The government resignations brought rapid accountability, but justice for Kuciak’s killers was yet to come.
Marian Kocner is led into court on the first day of the Kuciak murder trial. The powerful businessman is accused of ordering the journalist’s murder. (Reuters)
Early on Jan. 13, 2020, more than 100 journalists entered the Special Criminal Court in Pezinok, north of Bratislava. This was the opening of Kuciak’s and Kusnirova’s murder trial, nearly two years after they died.
Four defendants entered, surrounded by heavily armed and masked police officers. Among them was Kocner. He wore a suit and appeared tired, serious. He was handcuffed.
Also present were Alena Zsuzsova, a longtime associate of Kocner’s, and two cousins – former police officer Tomas Szabo and former soldier Miroslav Marcek – who were accused of carrying out the hit.

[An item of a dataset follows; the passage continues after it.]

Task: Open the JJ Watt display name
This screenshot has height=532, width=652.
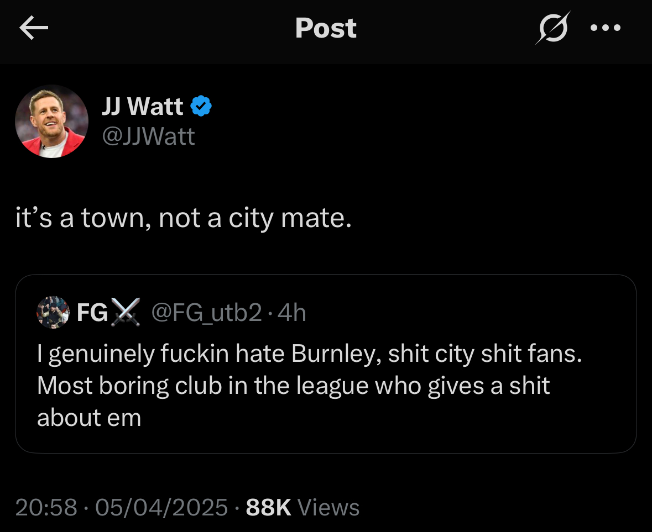Action: 142,106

The three had been arrested in September 2018. At the time, Kocner was already in custody on charges of forgery, suspicious property transfers and tax fraud, the matters he had threatened Kuciak about when the journalist reported on them in 2017.
Powerful businessman accused of ordering journalist Jan Kuciak's murder.
Charged with acting as intermediary and ordering the hit.
Former soldier convicted of the murders of Kuciak and Kusnirova.
Former police officer acused of preparing and carrying out the murders.
Prosecutors did not charge Kocner with ordering Kuciak’s killing until March 2019. The suspects were formally indicted in October that year. While Marcek pleaded guilty, Kocner, Zsuzsova and Szabo denied the charges.
A fifth accomplice, Zoltan Andrusko, had earlier admitted his involvement and was now a crucial cooperating witness.
In court, Andrusko wore a balaclava to obscure his face. He testified that Kocner and Zsuzsova ordered Kuciak’s murder and also planned to kill an anti-corruption lawyer and a prosecutor.
Testimony at trial, as well as the OCCRP’s coverage of the murder investigation, together revealed a detailed account of events.
On the first day of the trial, Marcek told the court he had been the one to pull the trigger.
“I want to apologize to those affected for the harm that we have caused,” Aktuality quoted Marcek as saying. “Seeing them on television – seeing their pain – forced me to talk.”
Evidence is wheeled into the courtroom for a pretrial hearing in Pezinok, Slovakia, on December 19, 2019. The investigation into Kuciak’s killing brought his murderers to justice and uncovered mass corruption in Slovakia. (Petr David Josek | AP)
Another key witness was Peter Toth, one of Kocner’s former associates. Toth, an ex-intelligence agent and former reporter, said he had suspected Kocner was responsible. So in October 2018, he provided police with some of the businessman’s belongings, including Kocner’s smart phone.
Over almost nine hours of testimony, Toth described how Kocner wanted to create a database of surveillance on journalists. Toth was to oversee the monitoring and compiled a list of 28 names. The list included Kuciak, of whom Kocner spoke “with hatred in his voice,” Toth testified.
Prosecutors said Zsuzsova offered Andrusko 50,000 euros and forgiveness of a 20,000 euro debt to kill Kuciak on behalf of Kocner. He accepted and turned to his friend Szabo, who recruited Marcek.
Investigators determined that Szabo and Marcek visited Velka Maca several times in the weeks before the Feb. 21 killings, scouting the area. Kuciak and Kusnirova, who were due to marry that May, had bought a house in the village and were planning to renovate it, the OCCRP reported.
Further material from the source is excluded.